Book:Scouting for Trolls
An unwritten book whose title was first released prior to the publication of Thud! as a forthcoming Discworld novel. It was never published, though the concept - a book about the formation of a Scouting movement in Ankh-Morpork - is mentioned in the afterword to The Shepherd's Crown.
A Blink of the Screen contains a short piece, referred to by Terry as a "squib", titled The Minutes of the Meeting To Form The Proposed Ankh-Morpork Federation of Scouts. This consists of Rufus Drumknott's minutes of a meeting between Lord Vetinari and selected City dignitaries and Guild representatives, all of whom have an interest in establishing Scouting as a pursuit for young boys of all races and species. Everyone is broadly in favour, Chrysoprase and Detritus explain about the original Troll concept of Scouting as a kind of citizenship training for young Trolls (apparently both were Scouts as pebbles), and at least three members of the Committee are of the opinion membership should be equally extended to girls. The page on the Ankh-Morpork Scouting (and possibly Urban Survival) Federation gives a list of the Committee members, any or all of whom were potential major characters in this potential book. They include Miss Alice Band of the Assassins' Guild, who gets her first formal speaking part in this short. Captain Carrot is also present, and of course he mooted a prototype organisation of this kind for the street kids as long ago as Jingo. This involved football and the possibility of character-forming Outward Bound camps in the wilderness.

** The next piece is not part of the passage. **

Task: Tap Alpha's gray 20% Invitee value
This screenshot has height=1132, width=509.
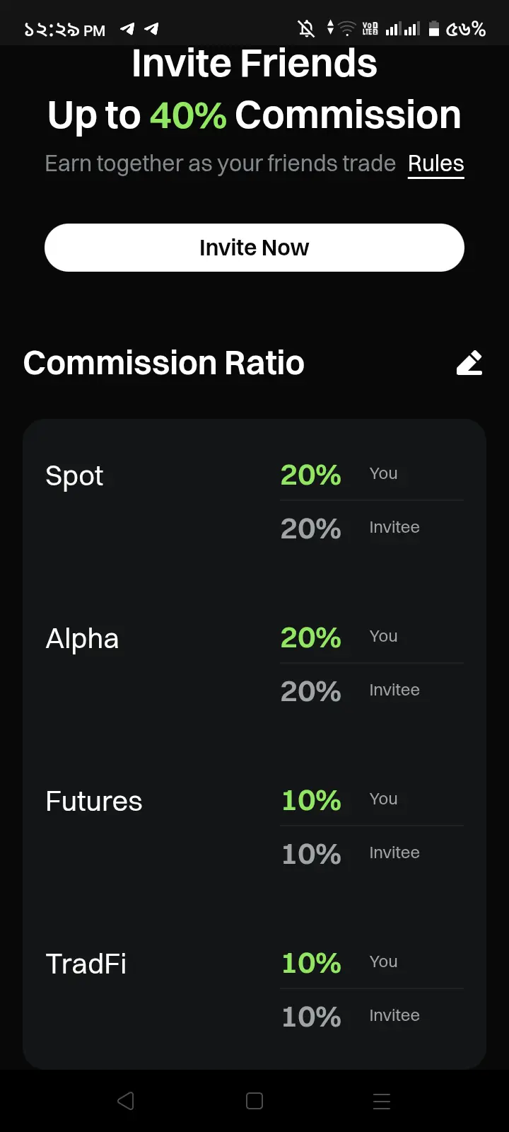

Just as the short story "A Collegiate Casting-Out of Devilish Devices" was later expanded into a sort of prologue to Thud!, it is possible this short had the same potential relationship to Scouting for Trolls, or else any material worked on for the book was recycled for other writings. This might be the case in Raising Steam, which in its first few pages mentions a former "Scout" called Magnus Magnusson. His troop seems all-inclusive, and issues proficiency badges; and indeed a boy-scout like association in Morpork is occasionally referenced throughout the book.